--- Begin ---
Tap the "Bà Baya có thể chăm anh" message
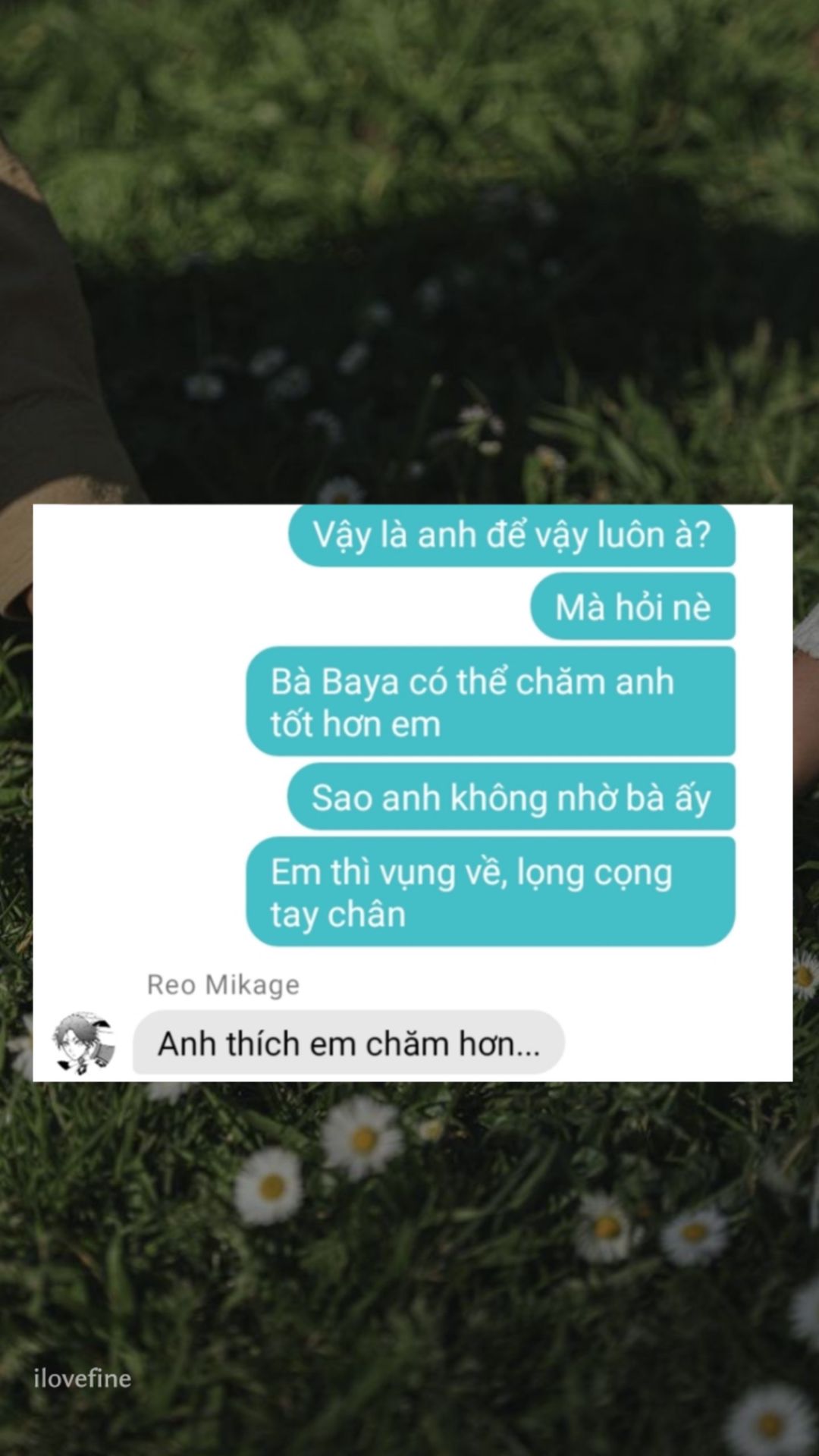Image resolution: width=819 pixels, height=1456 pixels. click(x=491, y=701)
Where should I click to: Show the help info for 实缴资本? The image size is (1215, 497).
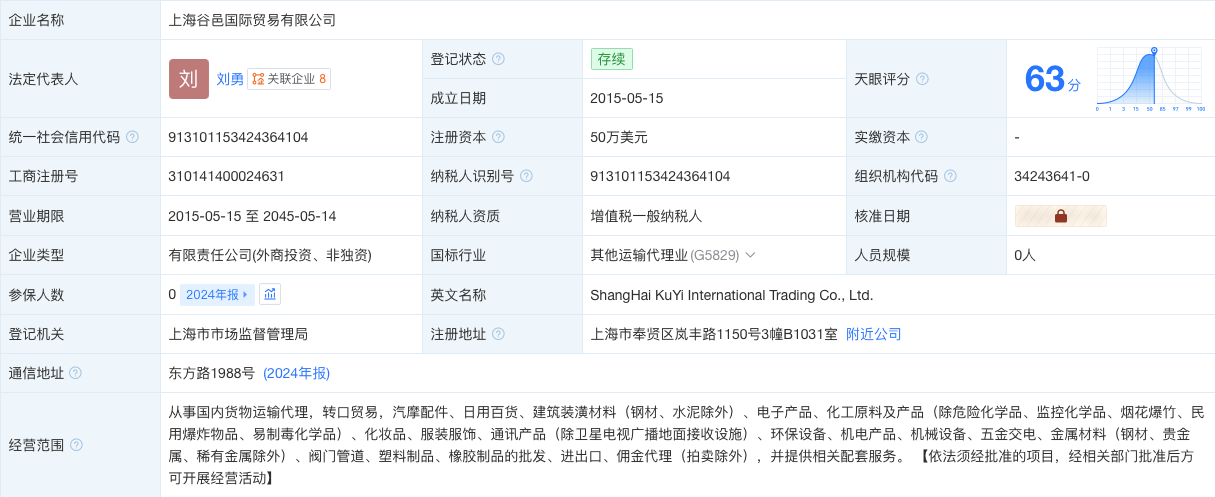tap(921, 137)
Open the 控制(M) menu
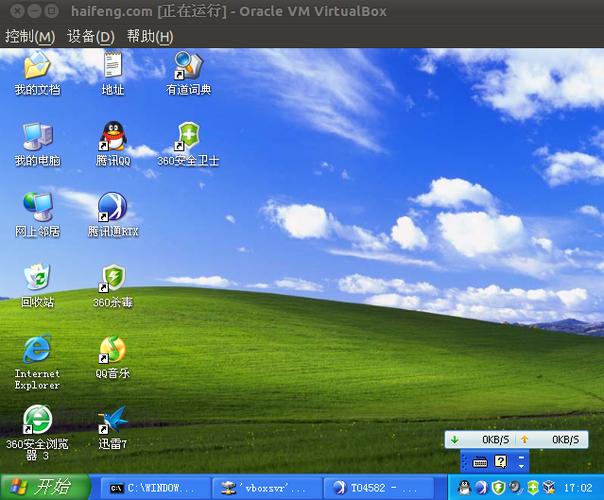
--- End ---
**What you have to do**
Rewrite each line of text in the records above as a JSON list of strings, one string per line, skipping blank lines and leaving out the pictures.

**Output below**
[
  "Tap the \"Bà Baya có thể chăm anh\" message",
  "Image resolution: width=819 pixels, height=1456 pixels. click(x=491, y=701)",
  "Where should I click to: Show the help info for 实缴资本? The image size is (1215, 497).",
  "tap(921, 137)",
  "Open the 控制(M) menu"
]